To ensure weights are synchronized, you may need to explicitly call the synchronization method after each update. In RLlib’s new API stack, this is typically handled by env_runner_group.sync_weights(from_worker_or_learner_group=learner_group, inference_only=True) after the learner update, as shown in the PPO and DreamerV3 training loops (see example). If this is already present and the issue persists, it may be a bug in the synchronization logic or a race condition. You can also check for related issues and workarounds in the Ray GitHub issues and discussions.

Would you like a step-by-step breakdown of how to debug or force weight synchronization in your setup?

Sources:

Hint: Mention @RunLLM in the post for followups.
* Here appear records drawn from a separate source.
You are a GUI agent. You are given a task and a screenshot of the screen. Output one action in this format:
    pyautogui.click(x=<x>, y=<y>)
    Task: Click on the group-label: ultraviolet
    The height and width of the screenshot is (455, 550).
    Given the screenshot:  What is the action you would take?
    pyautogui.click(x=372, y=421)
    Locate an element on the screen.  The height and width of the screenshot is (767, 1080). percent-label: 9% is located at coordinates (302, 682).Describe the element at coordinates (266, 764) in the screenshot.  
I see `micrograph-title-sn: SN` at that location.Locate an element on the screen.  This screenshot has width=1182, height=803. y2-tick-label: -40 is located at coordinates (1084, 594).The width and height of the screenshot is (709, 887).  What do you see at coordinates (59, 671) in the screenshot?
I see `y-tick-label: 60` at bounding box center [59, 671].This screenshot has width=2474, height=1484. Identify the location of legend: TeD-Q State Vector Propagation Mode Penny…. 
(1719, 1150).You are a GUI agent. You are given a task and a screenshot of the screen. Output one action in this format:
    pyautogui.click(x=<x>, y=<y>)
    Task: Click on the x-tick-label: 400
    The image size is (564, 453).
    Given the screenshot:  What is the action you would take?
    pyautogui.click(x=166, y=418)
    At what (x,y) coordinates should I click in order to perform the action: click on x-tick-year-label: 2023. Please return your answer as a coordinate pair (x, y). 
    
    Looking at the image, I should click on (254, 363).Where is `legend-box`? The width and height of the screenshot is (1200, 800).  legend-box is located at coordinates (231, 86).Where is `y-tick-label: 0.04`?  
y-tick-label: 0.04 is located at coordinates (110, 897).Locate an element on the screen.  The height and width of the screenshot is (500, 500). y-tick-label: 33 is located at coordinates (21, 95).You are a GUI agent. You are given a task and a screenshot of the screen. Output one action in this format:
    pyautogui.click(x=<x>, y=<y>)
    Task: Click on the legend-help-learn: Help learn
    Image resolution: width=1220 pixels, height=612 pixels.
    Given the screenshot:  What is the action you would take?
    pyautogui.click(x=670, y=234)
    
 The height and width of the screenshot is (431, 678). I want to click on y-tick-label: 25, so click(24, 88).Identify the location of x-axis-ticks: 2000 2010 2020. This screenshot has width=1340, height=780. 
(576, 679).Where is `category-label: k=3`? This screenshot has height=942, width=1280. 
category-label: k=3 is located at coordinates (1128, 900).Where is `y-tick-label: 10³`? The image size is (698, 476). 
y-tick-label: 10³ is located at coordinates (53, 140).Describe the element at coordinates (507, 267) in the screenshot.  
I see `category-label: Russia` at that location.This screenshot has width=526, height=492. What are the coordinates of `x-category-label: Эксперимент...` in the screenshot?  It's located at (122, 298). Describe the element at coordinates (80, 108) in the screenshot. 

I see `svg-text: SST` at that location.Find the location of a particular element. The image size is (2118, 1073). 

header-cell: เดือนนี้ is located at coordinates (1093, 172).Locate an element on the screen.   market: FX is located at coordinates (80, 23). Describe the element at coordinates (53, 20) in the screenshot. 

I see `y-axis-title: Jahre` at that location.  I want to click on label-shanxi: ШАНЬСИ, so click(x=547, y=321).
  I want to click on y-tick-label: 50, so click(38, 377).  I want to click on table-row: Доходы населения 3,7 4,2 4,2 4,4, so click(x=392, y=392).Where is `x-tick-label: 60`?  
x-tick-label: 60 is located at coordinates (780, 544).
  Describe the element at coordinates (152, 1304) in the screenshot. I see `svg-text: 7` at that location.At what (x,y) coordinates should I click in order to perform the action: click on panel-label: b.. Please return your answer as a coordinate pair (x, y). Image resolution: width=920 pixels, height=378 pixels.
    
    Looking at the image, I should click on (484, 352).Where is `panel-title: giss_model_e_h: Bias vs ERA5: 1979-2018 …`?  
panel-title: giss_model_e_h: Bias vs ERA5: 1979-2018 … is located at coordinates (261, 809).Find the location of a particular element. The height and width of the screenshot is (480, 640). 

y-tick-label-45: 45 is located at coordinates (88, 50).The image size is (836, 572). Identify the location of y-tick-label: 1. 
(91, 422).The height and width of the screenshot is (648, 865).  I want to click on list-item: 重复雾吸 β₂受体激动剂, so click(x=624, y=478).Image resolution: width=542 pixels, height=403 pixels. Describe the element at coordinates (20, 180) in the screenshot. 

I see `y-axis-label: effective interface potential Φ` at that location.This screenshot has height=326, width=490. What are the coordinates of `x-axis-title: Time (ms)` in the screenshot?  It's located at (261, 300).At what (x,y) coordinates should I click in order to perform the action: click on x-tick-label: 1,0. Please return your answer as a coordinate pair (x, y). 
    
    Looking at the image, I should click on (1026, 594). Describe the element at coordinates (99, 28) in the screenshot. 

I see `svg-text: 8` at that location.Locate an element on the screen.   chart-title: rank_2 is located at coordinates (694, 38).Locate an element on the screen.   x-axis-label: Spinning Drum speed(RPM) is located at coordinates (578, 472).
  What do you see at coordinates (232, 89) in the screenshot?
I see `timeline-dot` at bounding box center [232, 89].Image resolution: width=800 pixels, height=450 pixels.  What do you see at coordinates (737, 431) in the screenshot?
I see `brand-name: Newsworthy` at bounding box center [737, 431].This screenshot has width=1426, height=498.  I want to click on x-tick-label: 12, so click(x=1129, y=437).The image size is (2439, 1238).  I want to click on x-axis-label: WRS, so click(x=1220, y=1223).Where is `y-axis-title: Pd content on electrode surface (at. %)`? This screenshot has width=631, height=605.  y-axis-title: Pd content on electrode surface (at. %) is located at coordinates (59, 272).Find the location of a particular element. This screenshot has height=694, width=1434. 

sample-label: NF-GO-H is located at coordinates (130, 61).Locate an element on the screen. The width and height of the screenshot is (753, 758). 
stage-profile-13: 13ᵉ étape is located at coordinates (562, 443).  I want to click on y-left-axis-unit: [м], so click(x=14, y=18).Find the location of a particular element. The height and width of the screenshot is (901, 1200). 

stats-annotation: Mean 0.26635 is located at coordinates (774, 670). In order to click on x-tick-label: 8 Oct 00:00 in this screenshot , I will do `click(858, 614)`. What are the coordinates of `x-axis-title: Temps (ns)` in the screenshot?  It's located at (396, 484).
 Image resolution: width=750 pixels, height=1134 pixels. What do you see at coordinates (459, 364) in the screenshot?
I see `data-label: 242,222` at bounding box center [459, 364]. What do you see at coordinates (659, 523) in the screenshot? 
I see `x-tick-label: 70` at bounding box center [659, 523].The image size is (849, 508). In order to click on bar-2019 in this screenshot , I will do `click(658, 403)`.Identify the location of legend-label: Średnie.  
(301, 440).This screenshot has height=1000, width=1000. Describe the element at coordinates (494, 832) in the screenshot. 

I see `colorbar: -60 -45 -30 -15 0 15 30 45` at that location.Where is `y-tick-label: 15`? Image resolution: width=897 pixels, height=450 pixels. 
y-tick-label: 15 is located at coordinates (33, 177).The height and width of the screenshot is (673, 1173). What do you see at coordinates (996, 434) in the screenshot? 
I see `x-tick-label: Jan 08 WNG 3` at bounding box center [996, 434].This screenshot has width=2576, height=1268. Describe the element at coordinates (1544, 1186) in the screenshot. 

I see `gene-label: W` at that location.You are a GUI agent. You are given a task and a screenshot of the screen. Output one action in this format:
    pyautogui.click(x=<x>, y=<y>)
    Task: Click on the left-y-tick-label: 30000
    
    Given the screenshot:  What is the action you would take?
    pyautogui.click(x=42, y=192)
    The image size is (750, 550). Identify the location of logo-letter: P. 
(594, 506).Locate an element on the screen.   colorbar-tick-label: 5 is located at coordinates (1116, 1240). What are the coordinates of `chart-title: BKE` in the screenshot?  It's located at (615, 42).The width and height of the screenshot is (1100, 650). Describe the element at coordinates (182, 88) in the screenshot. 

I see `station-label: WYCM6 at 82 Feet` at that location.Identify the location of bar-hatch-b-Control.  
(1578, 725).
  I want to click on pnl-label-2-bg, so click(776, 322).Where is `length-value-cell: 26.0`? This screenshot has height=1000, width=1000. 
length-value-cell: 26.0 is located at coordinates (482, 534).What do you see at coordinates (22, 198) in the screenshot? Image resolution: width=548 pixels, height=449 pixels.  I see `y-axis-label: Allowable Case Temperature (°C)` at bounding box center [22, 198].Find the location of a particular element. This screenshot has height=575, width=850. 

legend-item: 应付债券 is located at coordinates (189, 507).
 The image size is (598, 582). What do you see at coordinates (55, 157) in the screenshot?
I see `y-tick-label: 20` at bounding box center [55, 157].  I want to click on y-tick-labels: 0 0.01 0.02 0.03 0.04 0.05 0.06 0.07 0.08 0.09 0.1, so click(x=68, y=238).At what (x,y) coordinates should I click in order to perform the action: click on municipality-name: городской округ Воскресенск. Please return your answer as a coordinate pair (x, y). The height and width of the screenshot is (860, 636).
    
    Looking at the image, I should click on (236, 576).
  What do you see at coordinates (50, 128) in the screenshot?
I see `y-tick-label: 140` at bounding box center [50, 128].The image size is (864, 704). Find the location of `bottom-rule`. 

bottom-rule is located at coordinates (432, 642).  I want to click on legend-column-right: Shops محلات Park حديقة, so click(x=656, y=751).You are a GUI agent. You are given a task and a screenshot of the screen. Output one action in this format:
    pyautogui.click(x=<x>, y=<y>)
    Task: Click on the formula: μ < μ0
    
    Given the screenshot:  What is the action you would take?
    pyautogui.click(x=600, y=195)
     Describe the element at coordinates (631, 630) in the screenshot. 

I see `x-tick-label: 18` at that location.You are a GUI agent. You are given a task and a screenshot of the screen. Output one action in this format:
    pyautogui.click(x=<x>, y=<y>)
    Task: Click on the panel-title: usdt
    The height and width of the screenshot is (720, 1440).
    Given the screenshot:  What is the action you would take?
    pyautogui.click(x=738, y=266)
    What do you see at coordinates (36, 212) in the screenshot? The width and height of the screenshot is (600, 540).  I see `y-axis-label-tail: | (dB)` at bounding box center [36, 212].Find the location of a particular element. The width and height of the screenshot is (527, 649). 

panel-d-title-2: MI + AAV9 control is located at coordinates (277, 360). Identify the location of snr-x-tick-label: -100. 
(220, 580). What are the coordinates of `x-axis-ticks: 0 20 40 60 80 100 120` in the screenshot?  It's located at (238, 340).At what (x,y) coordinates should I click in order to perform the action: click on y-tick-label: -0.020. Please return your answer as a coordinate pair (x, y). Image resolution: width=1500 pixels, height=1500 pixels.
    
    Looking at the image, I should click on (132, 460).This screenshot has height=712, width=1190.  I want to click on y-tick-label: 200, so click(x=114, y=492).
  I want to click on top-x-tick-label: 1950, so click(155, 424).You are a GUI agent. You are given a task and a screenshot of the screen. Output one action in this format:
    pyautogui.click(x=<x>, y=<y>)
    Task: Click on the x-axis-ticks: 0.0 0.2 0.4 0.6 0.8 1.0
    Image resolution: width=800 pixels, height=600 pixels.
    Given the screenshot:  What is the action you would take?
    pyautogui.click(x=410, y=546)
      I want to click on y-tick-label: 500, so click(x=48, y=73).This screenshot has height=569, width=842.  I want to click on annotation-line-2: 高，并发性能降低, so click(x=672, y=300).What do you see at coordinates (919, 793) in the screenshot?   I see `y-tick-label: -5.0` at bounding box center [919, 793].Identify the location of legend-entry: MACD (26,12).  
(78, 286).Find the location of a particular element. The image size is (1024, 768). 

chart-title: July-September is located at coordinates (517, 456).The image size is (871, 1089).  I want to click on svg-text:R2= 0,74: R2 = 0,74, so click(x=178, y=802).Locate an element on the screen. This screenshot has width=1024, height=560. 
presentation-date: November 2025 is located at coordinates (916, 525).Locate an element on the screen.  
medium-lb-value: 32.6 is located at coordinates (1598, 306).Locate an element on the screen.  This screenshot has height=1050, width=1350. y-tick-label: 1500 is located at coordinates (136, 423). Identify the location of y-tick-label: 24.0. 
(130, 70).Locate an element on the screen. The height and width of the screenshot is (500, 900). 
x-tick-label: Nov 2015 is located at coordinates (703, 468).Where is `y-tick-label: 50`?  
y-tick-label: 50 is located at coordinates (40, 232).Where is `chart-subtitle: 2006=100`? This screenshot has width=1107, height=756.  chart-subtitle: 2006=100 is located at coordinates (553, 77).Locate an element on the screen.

The LLM’s response doesn’t really help - it (correctly) points out that the weights should sync, as shown on line 454 of ppo.py, but doesn’t explain why they don’t. It claims that others have reported this issue before, but the issue it links as an example (which I wrote!) is only tangentially relevant, and doesn’t refer to this problem.

Update: I’ve figured out the cause of this bug. The automatic configuration done to handle inference_only behavior causes a mismatch in the weight dictionaries. Setting ‘vf_share_layers’: True causes the issue to desist (but also means that the encoder will be shared, which may not be desirable).